The wages paid to servants have nearly doubled within a few years; the present rate is from six to twelve guilders (equal to two dollars, forty cents, or four dollars, eighty cents) per month, out of which they furnish their provisions in part, which consist principally of rice, it being a very cheap article in Java. Considering that each servant attends to but one piece of duty—that one bujong attends to the cutting of grass only, for two horses, which occupies but a small part of the day, and that the larger portion of the time of the almost innumerable servants is spent in idleness, labour is excessively high, compared with that of any other country, even the dearest parts of the United States. The house-servants, with few exceptions, are Malays, who speak no English.

The Genootschap, or Academy of Arts and Sciences, has a small library of a few hundred volumes. With the exception of a model of a bridge, a Javanese lion, some half dozen miniature models of Japanese houses, warlike instruments, a few coins, and a few common shells, there is nothing worth naming.

Our kind Batavian friends accompanied us on board, and on the twenty-second of July we sailed for Angier, where we arrived the following day. During our stay the thermometer ranged in the roadstead from 83° to 89°, and the barometer between 29.75 to 29.95. There were only five days on which it rained, and then only light showers. There were some cases of dysentery, diarrhœa, and fevers, but there were no deaths among the crew. There were about two cases of dysentery to one of fever.

Toward midnight, on the twenty-eighth of July, as the moon was gently sinking behind the mountains which overlook the campong of Angier, a light land-breeze suddenly sprung up. Orders were immediately given to weigh anchor. The shrill whistle of the boatswain and his two mates, followed by their deep grum voices, calling all hands, “roused many a heavy sleeper, unwillingly from his hammock,” wishing the boatswain, and his call together, in Davy Jones’s locker. We were under way in a few minutes, in company with the Boxer, proceeding through the straits of Sunda, having once more launched into the Indian ocean.The lofty peak, of Crokatoa, the mountainous island of Tamarind, and the lesser islands of Thwart, the Way, the Button, and the Cap, with part of the coast of Sumatra, were distinctly visible.

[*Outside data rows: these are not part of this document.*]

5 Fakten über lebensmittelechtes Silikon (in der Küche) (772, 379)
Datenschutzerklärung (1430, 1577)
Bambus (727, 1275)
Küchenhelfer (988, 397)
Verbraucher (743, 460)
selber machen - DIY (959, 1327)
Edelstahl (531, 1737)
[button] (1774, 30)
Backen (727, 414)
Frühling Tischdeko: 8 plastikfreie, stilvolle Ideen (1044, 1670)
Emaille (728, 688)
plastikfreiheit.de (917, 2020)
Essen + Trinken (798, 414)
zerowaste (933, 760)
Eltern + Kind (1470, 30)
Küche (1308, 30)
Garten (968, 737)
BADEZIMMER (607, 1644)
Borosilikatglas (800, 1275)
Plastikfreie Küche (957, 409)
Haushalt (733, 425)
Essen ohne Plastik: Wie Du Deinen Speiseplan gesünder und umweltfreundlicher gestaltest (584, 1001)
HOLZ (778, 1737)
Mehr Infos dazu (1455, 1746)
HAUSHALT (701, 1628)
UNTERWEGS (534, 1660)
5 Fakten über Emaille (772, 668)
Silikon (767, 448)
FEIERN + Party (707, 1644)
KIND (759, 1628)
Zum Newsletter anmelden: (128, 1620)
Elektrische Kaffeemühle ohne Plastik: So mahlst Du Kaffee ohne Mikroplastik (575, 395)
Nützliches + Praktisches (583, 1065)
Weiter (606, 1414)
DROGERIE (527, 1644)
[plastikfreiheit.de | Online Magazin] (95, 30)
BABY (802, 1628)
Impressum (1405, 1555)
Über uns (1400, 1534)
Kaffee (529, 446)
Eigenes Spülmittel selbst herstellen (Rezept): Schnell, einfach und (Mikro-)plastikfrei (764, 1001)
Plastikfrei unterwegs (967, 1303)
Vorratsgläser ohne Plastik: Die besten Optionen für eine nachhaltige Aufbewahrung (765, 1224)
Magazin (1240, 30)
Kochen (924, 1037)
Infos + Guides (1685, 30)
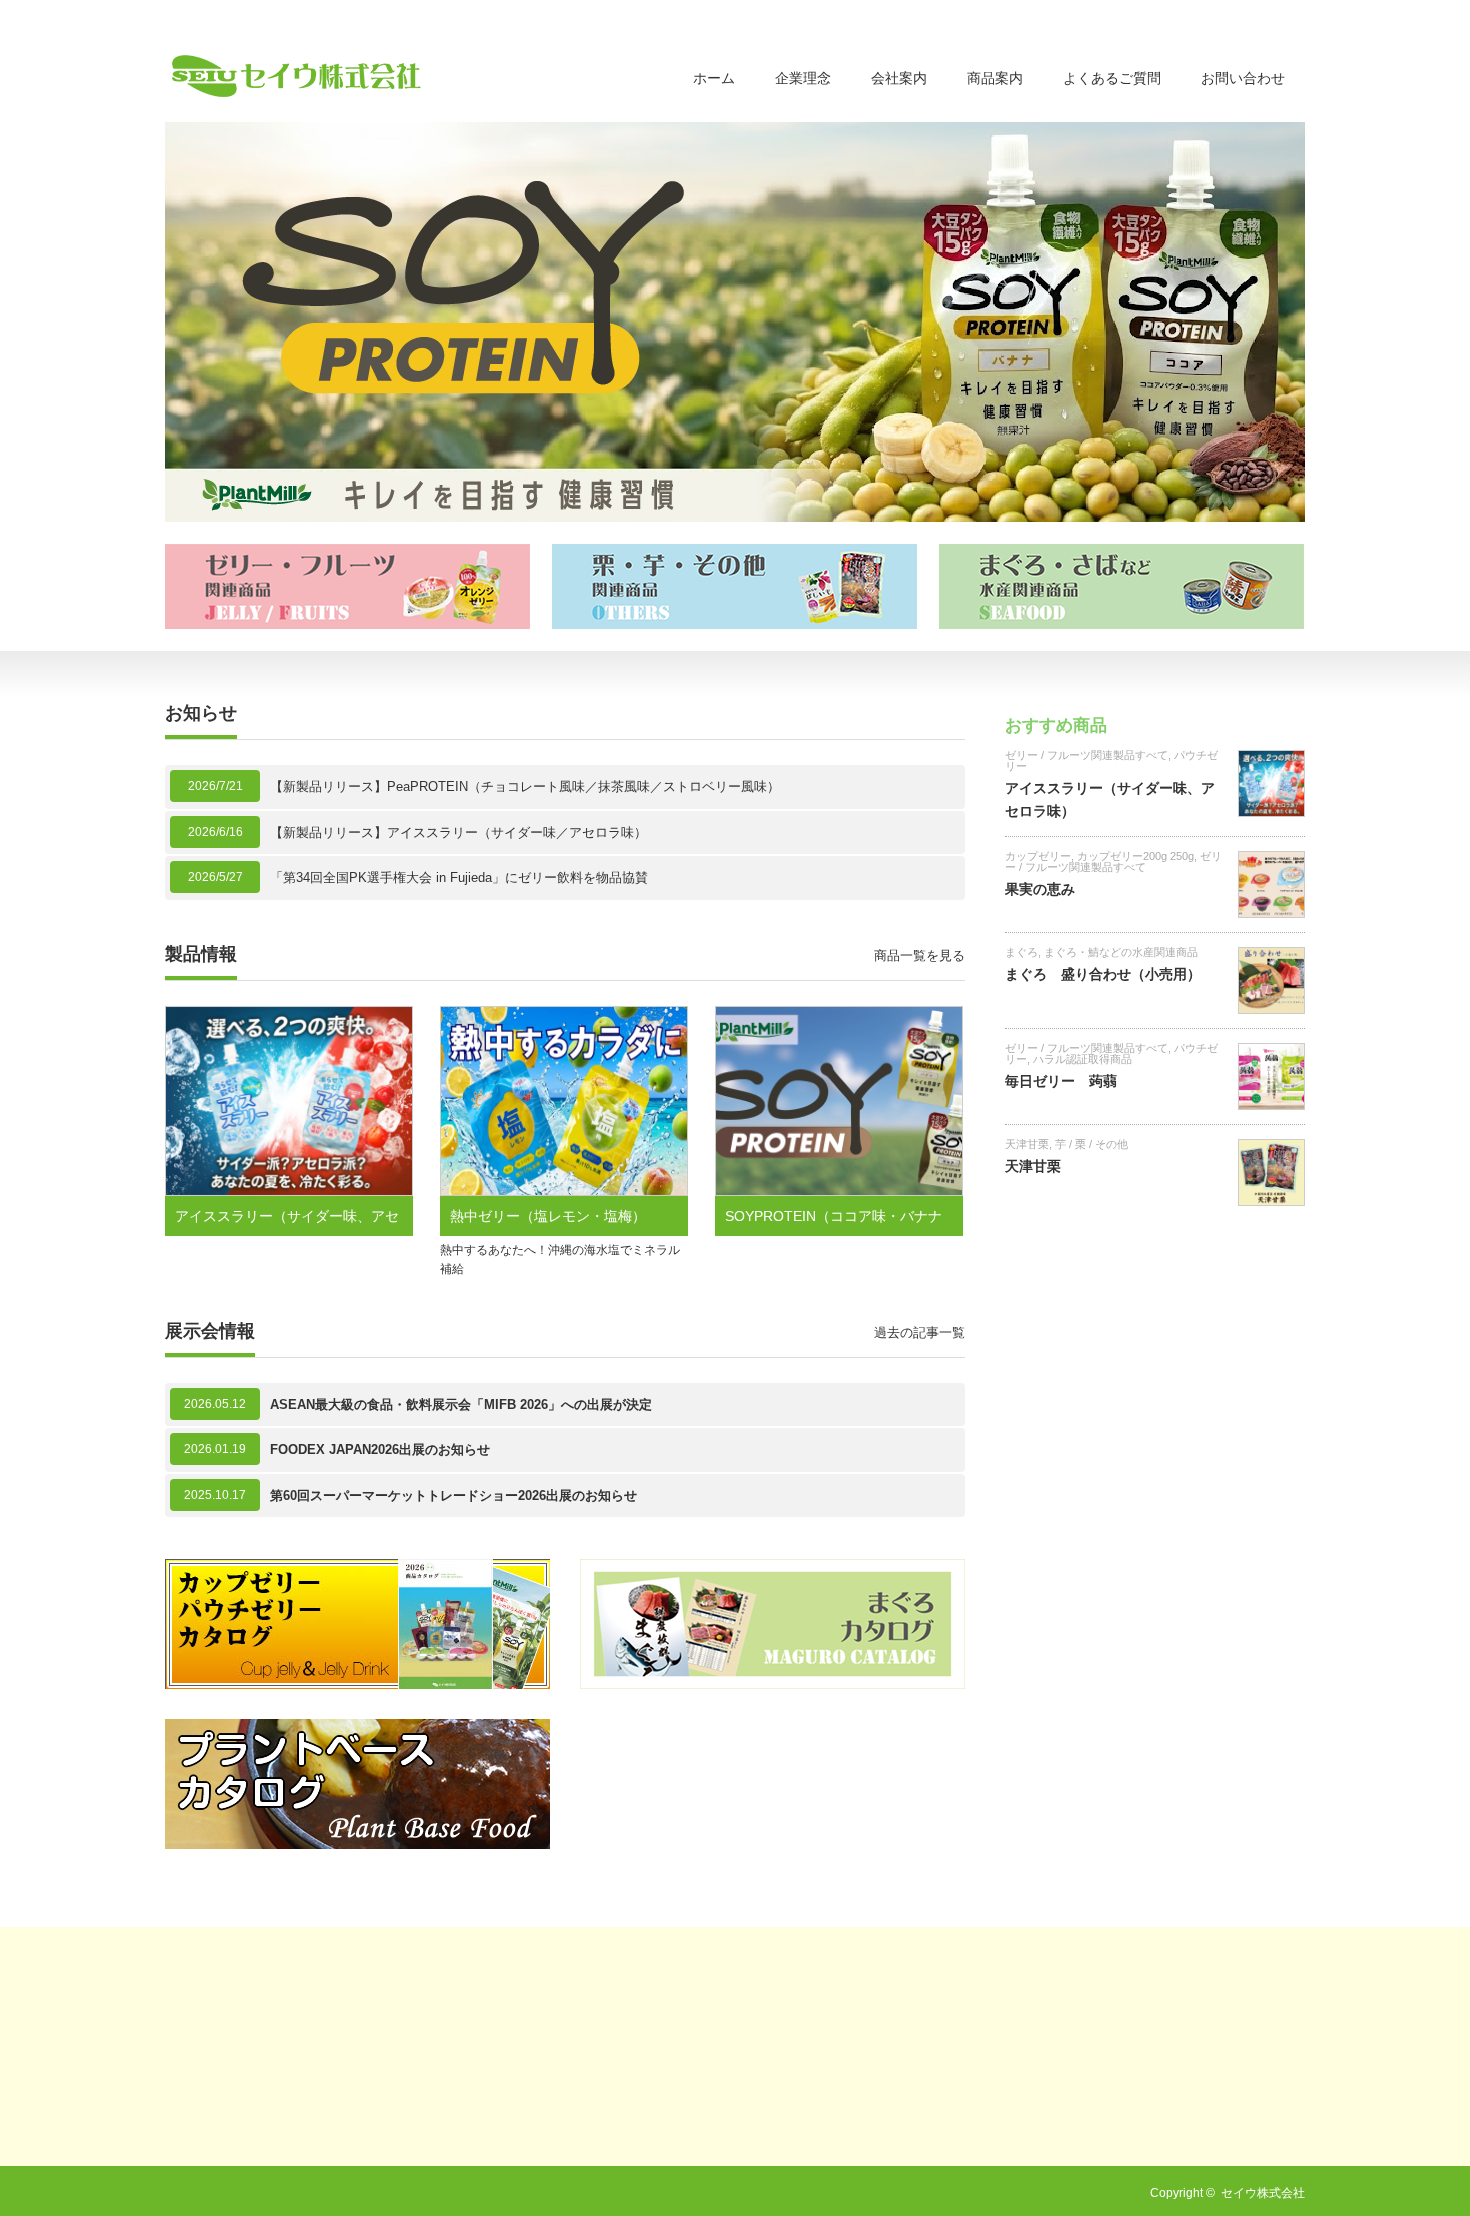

Before losing sight of Prince’s island, the wind came from the southward and eastward, accompanied with fine weather, which continued to waft us rapidly over the rolling billows to the westward, till the sixteenth of August, having run our westing down mostly between the latitude of 10° 11″ to secure strong breezes; being then in latitude about 2° south and 52″ east longitude, the wind veered to the southwest, but without any diminution of strength, or any alteration of the fine weather we had previously enjoyed. It continued until the evening of the twentieth, when we descried, first, the most easterly land on the continent of Africa, cape Orfui, otherwise called, by the Arabs, Ras Hafoon; then the mountains lying to the northward of this cape, called Gebel Jordafoon; and then cape Guardafui, or the cape of burials; the northeast extremity of Africa, and the southernmost cape of the gulf of Arabia. The land appeared like the outline of a well-defined cloud, high in the heavens. The next morning, we doubled close round this bold promontory, which was so formidable in ancient times to the timid Arabian mariner.